Being overweight/obese is a risk factor for CVDs as heterogeneous diseases. Due to the increased incidence of overweight/obesity at younger ages and the longer exposure time, it is essential to know the effect of its duration. CVD, HF, and AF seem to be associated with the duration of overweight/obesity, but this does not apply to all CVD subgroups. However, there are contradictory results regarding CHD and stroke with the duration of obesity. Also, no association with PVD has yet to be reported. This lack of association can be due to covariates or different follow-up periods.

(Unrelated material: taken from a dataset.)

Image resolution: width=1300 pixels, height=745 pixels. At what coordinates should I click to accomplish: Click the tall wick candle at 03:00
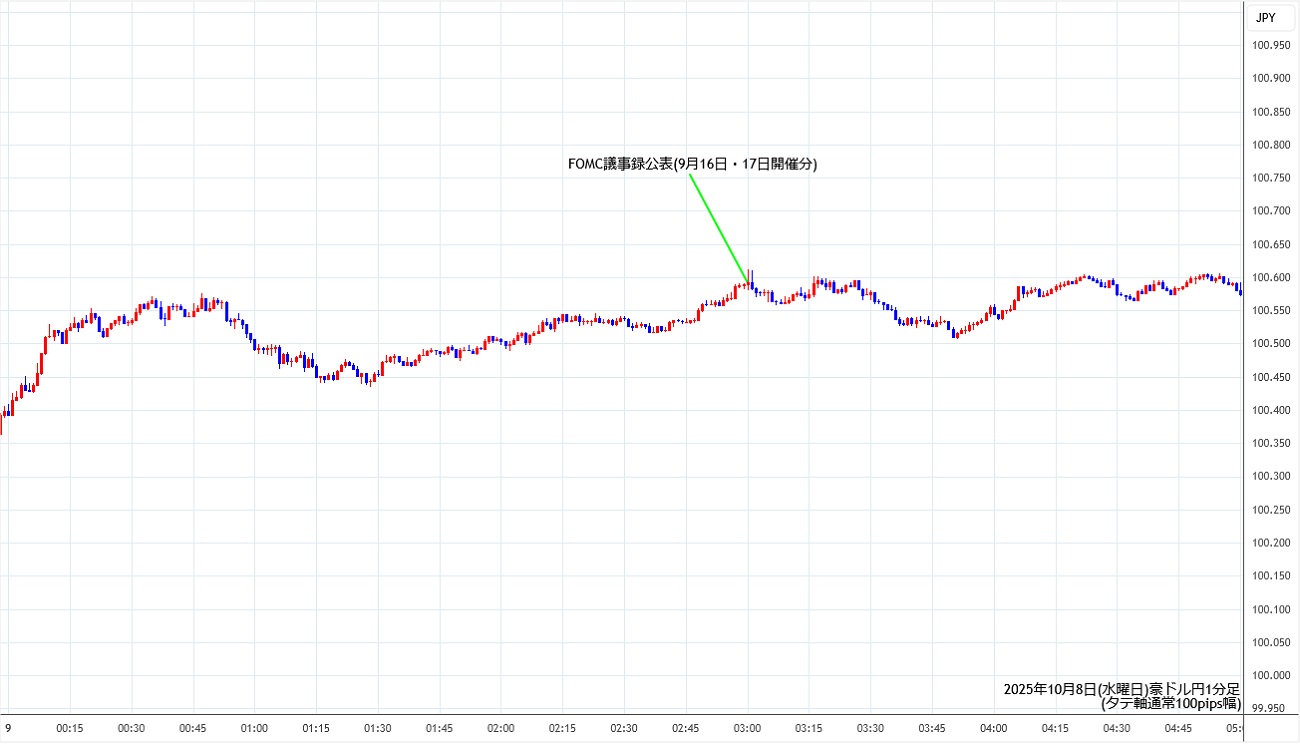750,277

Nevertheless, it seems that both stable overweight and remarkably stable obesity increase the risk of CVDs and a history of overweight or obesity in the past is also effective in increasing the risk. On the other side, metrics showing both the severity and the duration of overweight/obesity are more effective than each alone, and it is recommended to be used for assessing the risk of various CVDs. There are few studies in these areas, and studies with more extended follow-up periods, and a wide age range, while adjusting for some specific covariates, are needed.